De acordo com estimativas feitas pela associação mundial dos bancos, o International Institute of Finance (IIF), as exigências do BIS obrigarão o setor financeiro a reforçar seus fundos em pouco mais de US$ 6 trilhões em um prazo de cinco anos, sendo US$ 700 bilhões em capital e o restante em títulos de dívida de longo prazo.
Os bancos consideram muito exíguo o prazo de ajuste e já estão pedindo mudanças, especialmente mais tempo para enquadrarem-se. A situação instável na zona do euro, com ameaça de calote e aperto no interbancário, reforça a posição dos bancos.
Em reunião realizada na semana passada, o IIF usou mão pesada e alertou que as novas regras do BIS reduzirão o crescimento econômico em três pontos percentuais nos próximos cinco anos na zona do euro, Estados Unidos e Japão; e quase 10 milhões de empregos deixarão de ser criados.

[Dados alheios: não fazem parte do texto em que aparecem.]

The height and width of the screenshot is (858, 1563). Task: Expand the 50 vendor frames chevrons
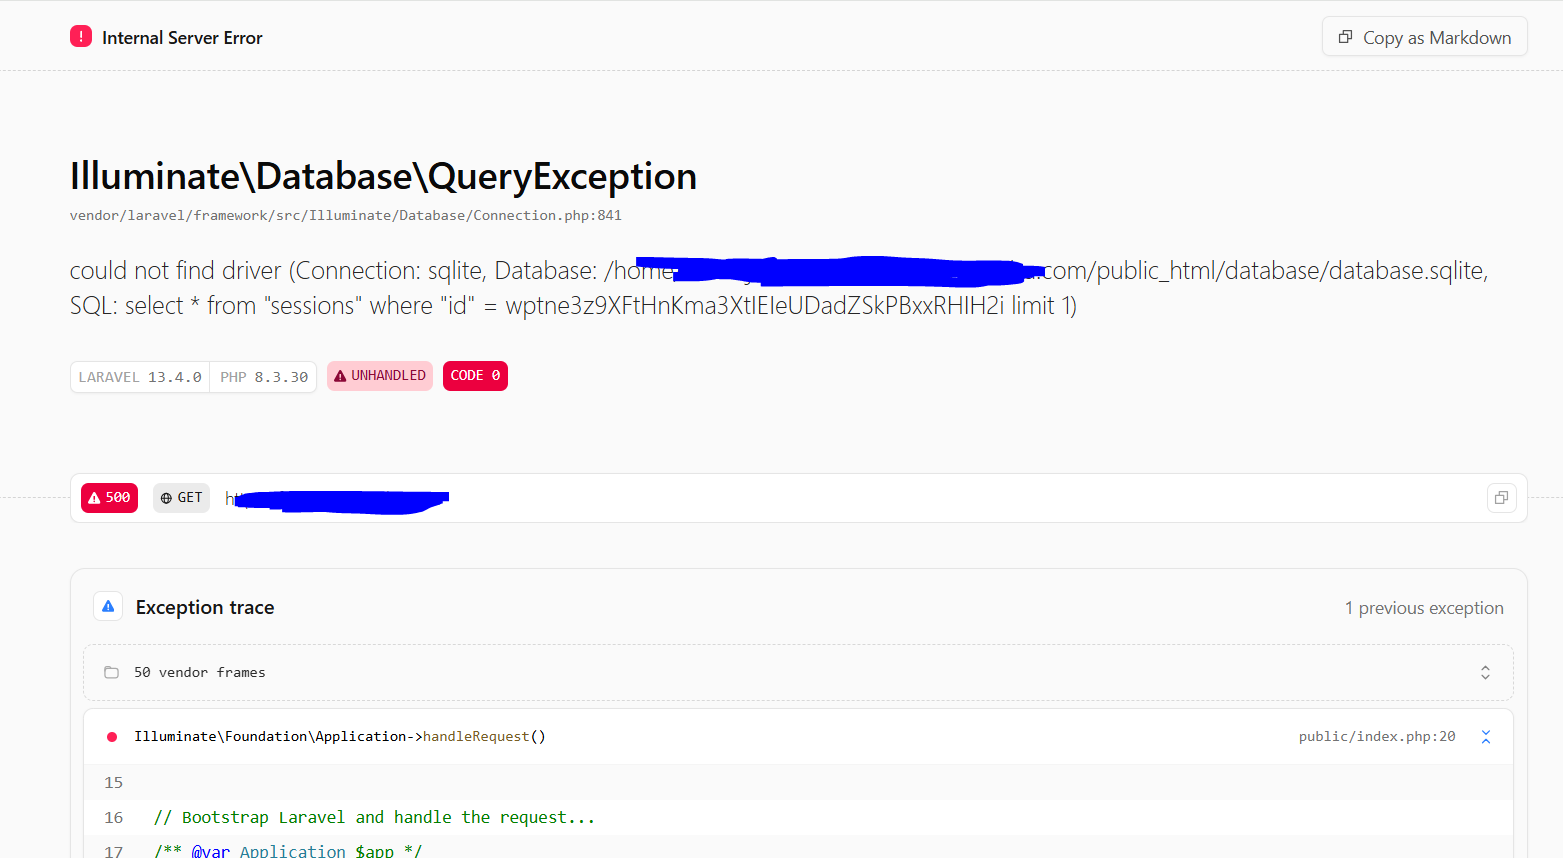click(1485, 673)
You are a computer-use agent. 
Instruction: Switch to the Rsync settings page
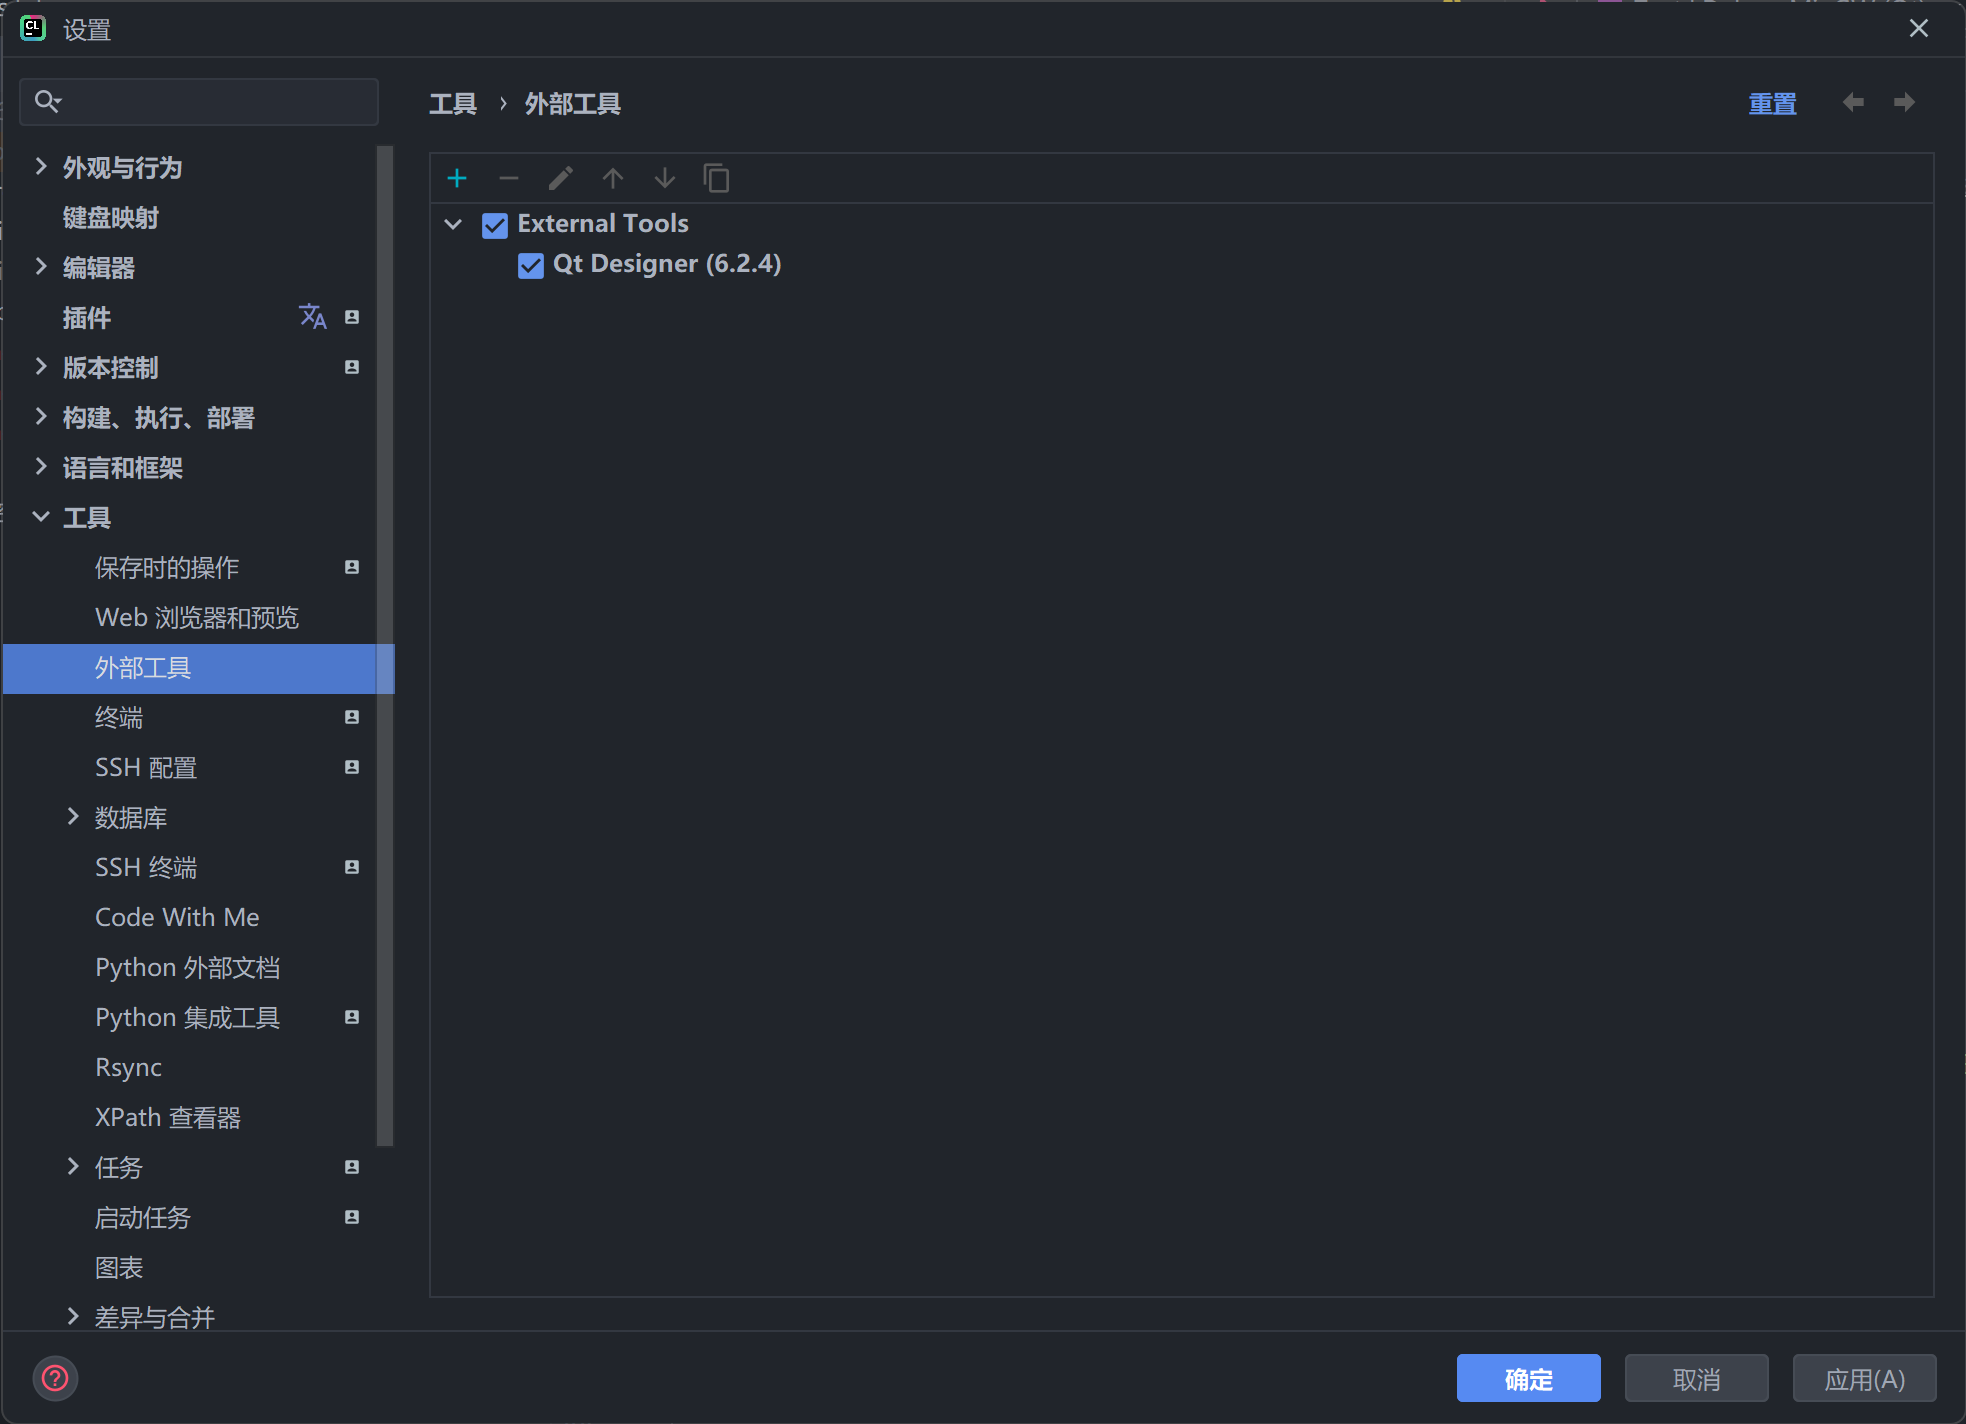click(128, 1067)
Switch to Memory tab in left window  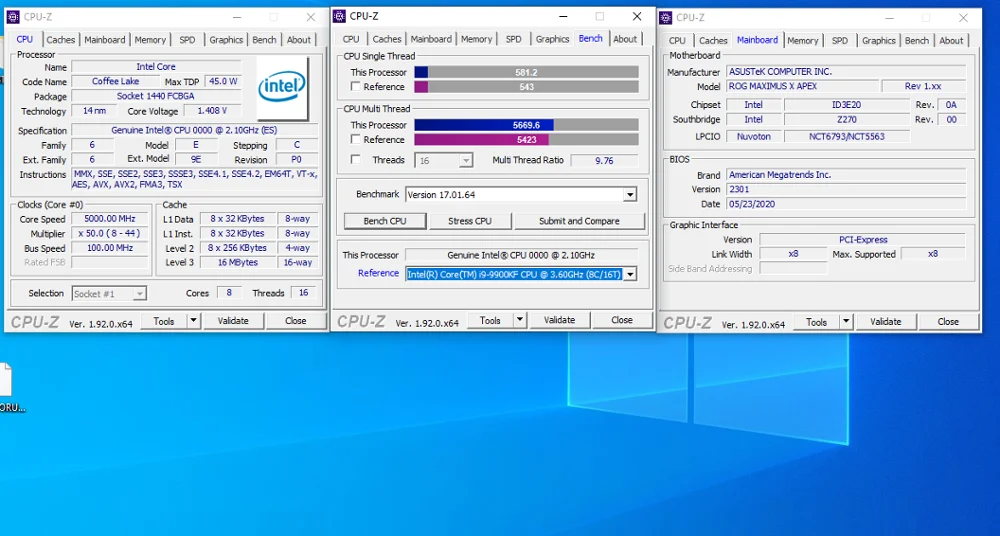150,40
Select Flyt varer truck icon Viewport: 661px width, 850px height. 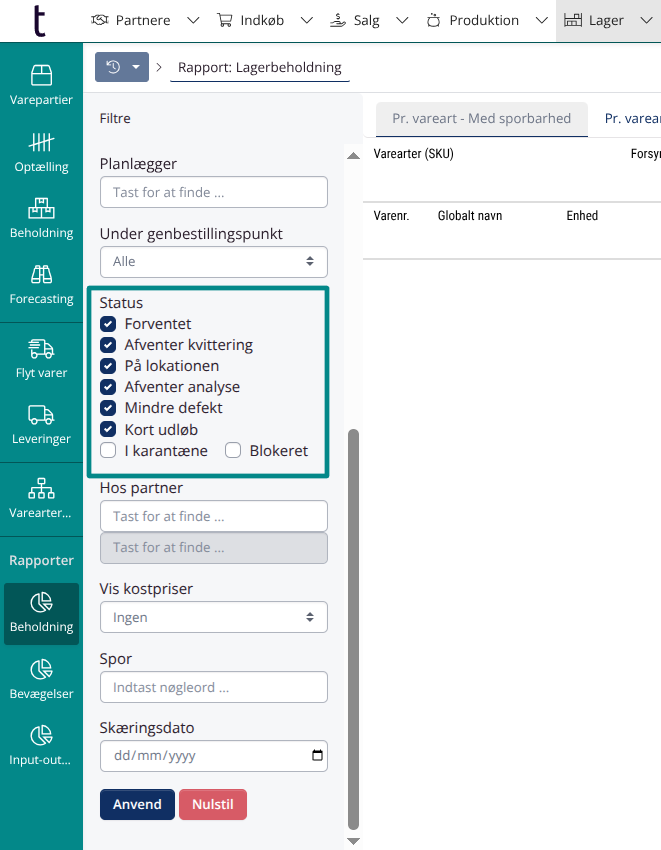41,358
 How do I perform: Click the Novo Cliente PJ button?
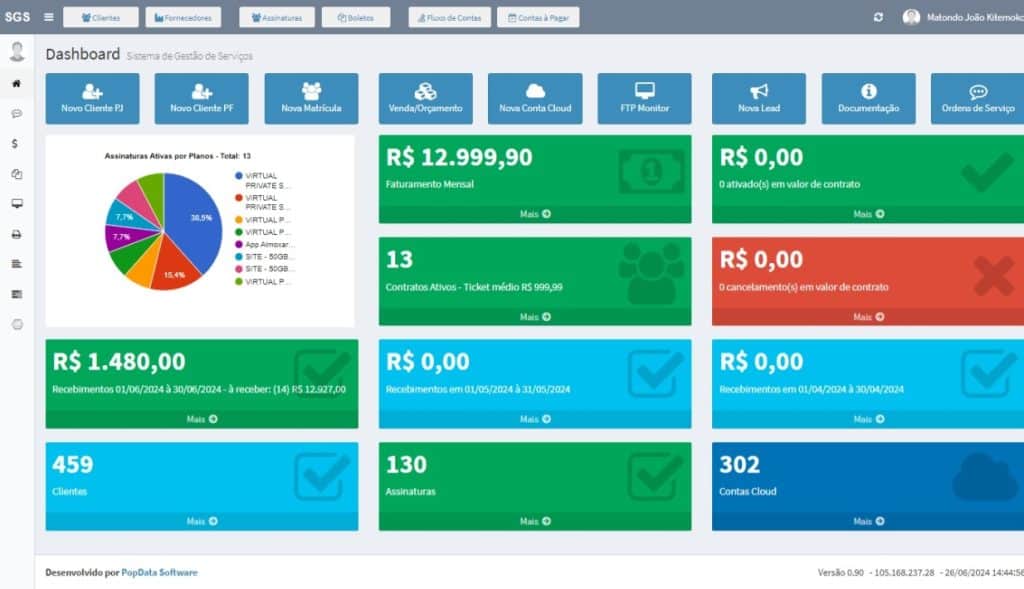[x=92, y=98]
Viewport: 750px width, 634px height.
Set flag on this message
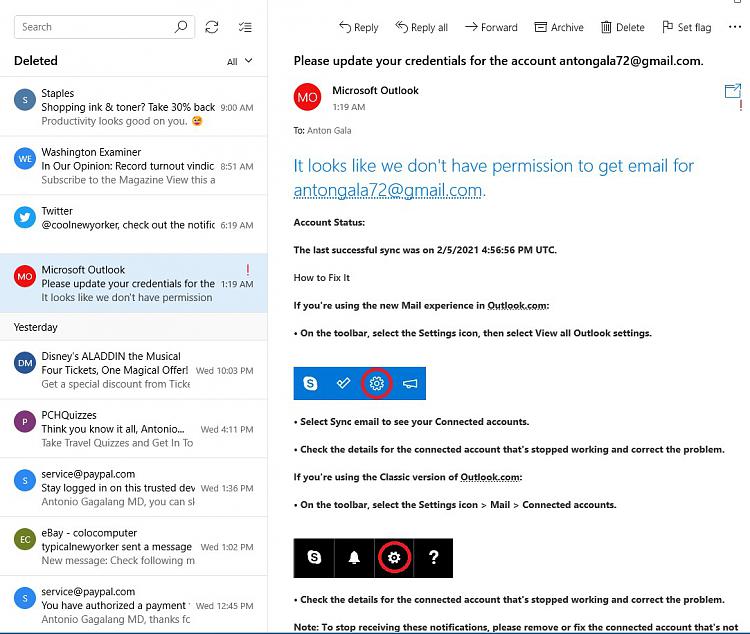tap(686, 27)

No total, o impacto será de quase US$ 2 trilhões. A região mais atingida, de acordo com as simulações do IIF, será a zona do euro, cujo PIB perderá 4,3% nos próximos cinco anos, o equivalente a US$ 920 bilhões. Nos Estados Unidos, a perda será de 2,6%, equivalente a US$ 950 bilhões; e no Japão, de 1,9% ou US$ 130 bilhões. Foi como falar de corda na casa de enforcado.